Start The input
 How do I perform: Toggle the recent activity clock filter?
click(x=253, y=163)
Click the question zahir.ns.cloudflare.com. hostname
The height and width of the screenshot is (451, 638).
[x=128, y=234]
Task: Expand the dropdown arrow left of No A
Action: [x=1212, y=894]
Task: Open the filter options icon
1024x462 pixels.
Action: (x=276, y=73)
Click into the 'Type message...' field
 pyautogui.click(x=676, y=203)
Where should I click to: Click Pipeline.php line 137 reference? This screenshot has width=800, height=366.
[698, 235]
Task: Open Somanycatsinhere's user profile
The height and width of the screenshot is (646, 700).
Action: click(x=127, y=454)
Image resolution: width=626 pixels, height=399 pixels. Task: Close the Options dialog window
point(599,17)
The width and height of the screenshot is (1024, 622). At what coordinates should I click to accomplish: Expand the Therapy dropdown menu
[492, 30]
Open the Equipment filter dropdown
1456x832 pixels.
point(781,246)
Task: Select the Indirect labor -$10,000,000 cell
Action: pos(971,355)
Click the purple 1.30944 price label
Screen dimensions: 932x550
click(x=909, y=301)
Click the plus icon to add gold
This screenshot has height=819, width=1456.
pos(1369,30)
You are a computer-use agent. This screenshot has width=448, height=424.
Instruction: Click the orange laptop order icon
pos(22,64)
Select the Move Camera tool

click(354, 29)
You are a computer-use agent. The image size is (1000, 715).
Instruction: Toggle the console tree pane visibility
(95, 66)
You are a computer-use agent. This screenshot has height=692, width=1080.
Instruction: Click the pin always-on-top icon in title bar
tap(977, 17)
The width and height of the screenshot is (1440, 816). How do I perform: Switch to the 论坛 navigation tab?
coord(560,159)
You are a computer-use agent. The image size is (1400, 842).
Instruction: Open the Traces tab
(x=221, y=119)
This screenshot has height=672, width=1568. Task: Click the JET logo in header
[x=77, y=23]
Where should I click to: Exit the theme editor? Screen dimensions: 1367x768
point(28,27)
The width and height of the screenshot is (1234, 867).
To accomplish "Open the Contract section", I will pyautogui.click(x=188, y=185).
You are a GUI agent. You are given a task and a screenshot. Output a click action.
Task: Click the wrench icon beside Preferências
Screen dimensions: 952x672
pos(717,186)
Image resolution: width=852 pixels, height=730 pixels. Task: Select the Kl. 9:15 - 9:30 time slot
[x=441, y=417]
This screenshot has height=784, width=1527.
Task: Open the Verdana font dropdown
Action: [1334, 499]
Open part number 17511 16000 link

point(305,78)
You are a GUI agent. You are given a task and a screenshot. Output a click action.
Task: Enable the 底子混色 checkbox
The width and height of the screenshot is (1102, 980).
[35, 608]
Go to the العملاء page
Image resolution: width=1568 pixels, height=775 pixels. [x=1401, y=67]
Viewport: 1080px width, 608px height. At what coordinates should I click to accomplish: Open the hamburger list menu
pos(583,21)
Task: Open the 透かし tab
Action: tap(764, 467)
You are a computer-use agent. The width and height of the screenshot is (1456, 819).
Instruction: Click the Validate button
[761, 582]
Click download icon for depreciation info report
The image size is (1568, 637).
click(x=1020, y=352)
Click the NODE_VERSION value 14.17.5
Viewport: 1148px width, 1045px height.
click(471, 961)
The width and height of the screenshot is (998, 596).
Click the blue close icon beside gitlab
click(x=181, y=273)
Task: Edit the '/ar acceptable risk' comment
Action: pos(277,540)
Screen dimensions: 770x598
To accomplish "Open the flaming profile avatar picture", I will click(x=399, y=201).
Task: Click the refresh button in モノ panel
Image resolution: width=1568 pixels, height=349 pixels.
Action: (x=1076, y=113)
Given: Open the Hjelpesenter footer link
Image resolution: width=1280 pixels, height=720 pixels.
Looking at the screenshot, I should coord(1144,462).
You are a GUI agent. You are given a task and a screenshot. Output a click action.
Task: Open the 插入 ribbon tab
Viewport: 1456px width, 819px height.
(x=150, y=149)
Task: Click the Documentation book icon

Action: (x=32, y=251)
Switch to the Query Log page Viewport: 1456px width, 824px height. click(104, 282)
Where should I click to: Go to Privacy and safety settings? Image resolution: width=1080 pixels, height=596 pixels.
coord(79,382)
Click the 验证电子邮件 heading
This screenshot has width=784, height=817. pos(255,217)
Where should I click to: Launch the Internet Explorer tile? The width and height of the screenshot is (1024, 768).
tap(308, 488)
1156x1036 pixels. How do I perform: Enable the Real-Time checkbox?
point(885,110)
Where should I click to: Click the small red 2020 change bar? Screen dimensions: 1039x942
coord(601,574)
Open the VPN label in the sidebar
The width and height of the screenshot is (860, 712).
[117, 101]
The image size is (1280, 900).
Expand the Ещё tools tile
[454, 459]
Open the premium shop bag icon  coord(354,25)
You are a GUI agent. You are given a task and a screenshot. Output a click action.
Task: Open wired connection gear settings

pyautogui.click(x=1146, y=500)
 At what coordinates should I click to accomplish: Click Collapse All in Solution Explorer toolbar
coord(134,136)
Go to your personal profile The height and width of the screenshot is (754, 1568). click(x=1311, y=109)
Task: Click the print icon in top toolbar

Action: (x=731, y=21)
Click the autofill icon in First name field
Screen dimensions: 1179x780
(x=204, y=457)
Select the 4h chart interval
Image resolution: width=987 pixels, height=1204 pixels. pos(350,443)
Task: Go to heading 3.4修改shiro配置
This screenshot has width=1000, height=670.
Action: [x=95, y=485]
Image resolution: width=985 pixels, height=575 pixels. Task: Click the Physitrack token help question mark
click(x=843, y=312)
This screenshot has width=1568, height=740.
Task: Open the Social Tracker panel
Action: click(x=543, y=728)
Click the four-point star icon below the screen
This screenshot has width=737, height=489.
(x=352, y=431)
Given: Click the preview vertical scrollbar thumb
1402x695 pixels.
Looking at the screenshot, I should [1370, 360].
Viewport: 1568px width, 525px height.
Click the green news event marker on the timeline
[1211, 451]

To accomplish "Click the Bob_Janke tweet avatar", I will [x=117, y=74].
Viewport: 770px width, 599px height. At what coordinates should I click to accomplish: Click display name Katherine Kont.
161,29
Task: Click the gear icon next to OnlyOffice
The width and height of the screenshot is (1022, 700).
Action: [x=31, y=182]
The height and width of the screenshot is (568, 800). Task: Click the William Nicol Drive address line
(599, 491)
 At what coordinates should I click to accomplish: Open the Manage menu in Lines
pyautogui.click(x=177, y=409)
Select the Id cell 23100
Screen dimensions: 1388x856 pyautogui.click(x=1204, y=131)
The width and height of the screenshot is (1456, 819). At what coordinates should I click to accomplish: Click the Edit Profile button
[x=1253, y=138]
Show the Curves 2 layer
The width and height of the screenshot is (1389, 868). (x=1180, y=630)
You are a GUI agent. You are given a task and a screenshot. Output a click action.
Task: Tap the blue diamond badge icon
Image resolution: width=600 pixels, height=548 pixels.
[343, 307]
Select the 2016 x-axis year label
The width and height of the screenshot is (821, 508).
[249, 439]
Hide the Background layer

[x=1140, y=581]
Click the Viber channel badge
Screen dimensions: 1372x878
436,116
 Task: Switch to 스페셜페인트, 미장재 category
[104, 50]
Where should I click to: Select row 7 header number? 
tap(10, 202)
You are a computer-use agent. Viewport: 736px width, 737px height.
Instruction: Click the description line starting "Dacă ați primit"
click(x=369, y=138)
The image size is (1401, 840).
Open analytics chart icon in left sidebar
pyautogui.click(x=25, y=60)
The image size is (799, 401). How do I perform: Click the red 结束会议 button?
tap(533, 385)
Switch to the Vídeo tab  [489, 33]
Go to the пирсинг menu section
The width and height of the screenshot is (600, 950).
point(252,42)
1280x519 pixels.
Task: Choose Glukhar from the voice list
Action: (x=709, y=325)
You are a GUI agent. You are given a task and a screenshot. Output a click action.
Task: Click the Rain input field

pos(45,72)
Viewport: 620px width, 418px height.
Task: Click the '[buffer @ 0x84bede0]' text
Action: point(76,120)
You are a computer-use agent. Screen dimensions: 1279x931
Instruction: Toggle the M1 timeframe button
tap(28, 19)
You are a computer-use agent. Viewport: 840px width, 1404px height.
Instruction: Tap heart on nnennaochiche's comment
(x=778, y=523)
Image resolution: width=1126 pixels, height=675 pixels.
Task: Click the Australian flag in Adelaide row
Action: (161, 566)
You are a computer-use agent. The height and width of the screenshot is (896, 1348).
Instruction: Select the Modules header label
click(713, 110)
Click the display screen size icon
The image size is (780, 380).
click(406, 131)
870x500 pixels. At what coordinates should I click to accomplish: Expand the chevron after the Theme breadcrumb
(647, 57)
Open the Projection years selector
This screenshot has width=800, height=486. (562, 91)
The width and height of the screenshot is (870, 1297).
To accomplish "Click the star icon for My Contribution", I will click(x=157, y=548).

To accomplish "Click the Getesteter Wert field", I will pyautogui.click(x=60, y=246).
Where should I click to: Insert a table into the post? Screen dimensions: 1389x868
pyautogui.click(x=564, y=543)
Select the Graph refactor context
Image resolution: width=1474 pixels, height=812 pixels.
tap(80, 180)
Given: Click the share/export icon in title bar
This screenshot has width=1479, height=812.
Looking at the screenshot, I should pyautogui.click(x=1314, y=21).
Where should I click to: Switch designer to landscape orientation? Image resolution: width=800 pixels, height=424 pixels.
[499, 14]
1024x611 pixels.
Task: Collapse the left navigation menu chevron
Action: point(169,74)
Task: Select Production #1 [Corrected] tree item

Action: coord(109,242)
End The input
# Objective
Copy the part of the data items above that opens with the line containing "Task: Click the refresh button in モノ panel" and closes with the line containing "Switch to the Query", keeping every line unchanged.

# Answer to the exercise
Task: Click the refresh button in モノ panel
Image resolution: width=1568 pixels, height=349 pixels.
Action: (x=1076, y=113)
Given: Open the Hjelpesenter footer link
Image resolution: width=1280 pixels, height=720 pixels.
Looking at the screenshot, I should coord(1144,462).
You are a GUI agent. You are given a task and a screenshot. Output a click action.
Task: Open the 插入 ribbon tab
Viewport: 1456px width, 819px height.
(x=150, y=149)
Task: Click the Documentation book icon

Action: (x=32, y=251)
Switch to the Query Log page Viewport: 1456px width, 824px height. click(104, 282)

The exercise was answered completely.